Right now there are just two vehicles in that i sub-brand, the i3 and the i8. Both are impressive vehicles, but the i3 was the one that BMW really wanted to show off at CES. The car is a tiny one, seating four in a relatively small space. It's something that's been made possible thanks to the electric drive, which places the battery pack and the small electric motor below the floor.
With a range that tops out at 100 miles when you take it easy on the accelerator, the i3 isn't meant for long-haul trips. There is an optional "range extender" gas-powered generator that can be added to the i3, adding another 80 miles of range. Though unlike a traditional hybrid, the gas engine is purely used to power an electric generator to top off the battery.

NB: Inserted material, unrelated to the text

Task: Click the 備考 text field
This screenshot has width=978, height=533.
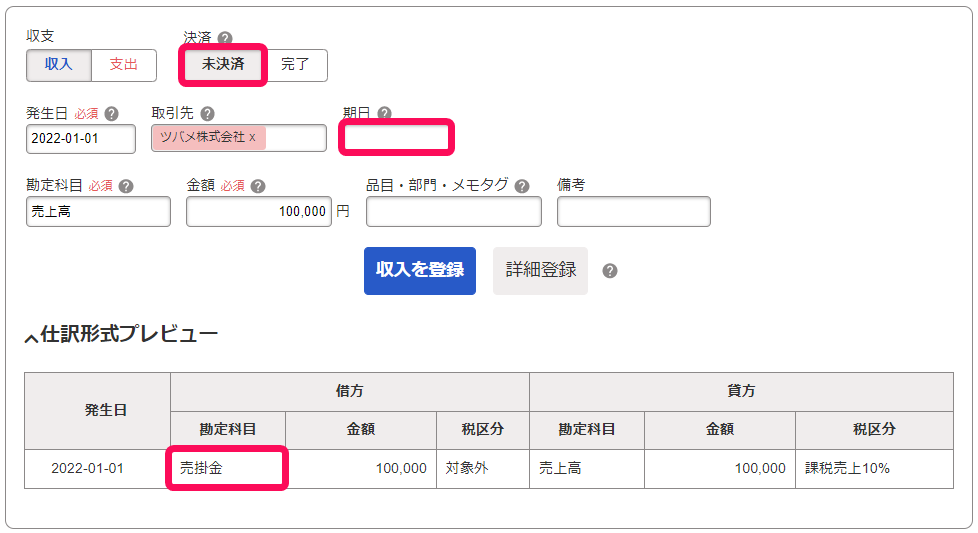Action: click(x=634, y=212)
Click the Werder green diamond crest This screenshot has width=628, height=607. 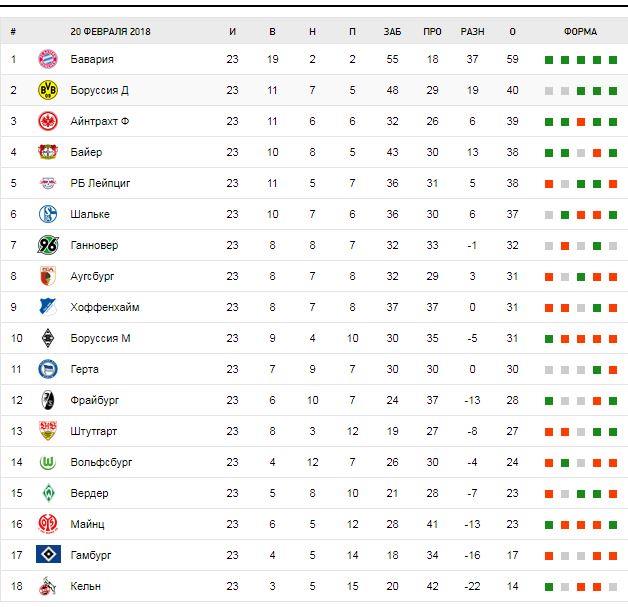47,493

Or you can plug the i3 into a 240-volt charger and be up to 90% in 30 minutes.
As an electric car, the i3 has massive amounts of torque right as soon as you depress the accelerator. It's surprisingly quick to get up to speed for how small it is, and without the wailing of an internal combustion gas engine to tip you off to the amount of effort it takes to get up to that speed.

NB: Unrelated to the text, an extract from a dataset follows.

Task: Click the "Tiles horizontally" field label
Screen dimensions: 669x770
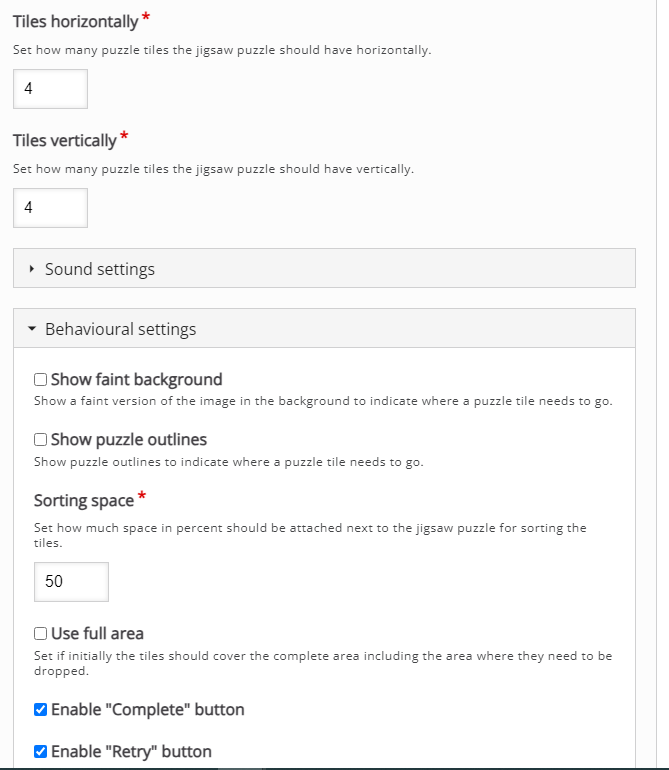Action: 75,22
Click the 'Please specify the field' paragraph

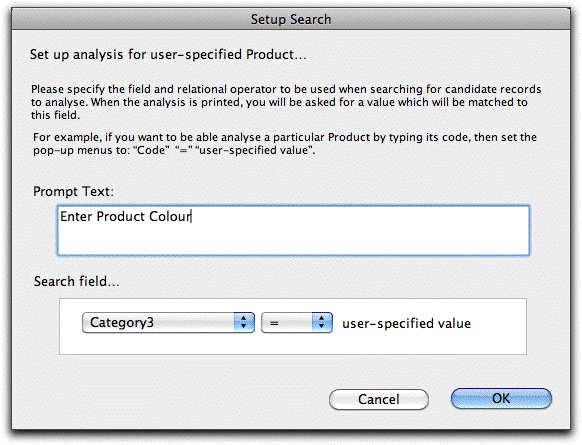(x=286, y=102)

It's a relatively composed ride, or at least as composed as it can be with such a short wheelbase. Did I mention that this is a short car? It's short. Bumps are absorbed as best as they can be, but with traditional BMW-style tuning and that short wheelbase there's only so much the i3 can do to mask the imperfections in the road. Anything more than the most gentle of speed bumps is thumped right up through the seat into your body.
The i3's materials are as exotic to the average driver as the powertrain. It is a BMW, so they are very nice materials, but it's unusual to get in a car that has fibrous recycled plastic door and dash panels coupled with an undulating band of open pore eucalyptus. The exposed carbon fiber monocoque shell (instead of a traditional welded steel frame, the i3 uses a single-piece molded and fused carbon fiber shell) is balanced against a wool-and-recycled plastic blend.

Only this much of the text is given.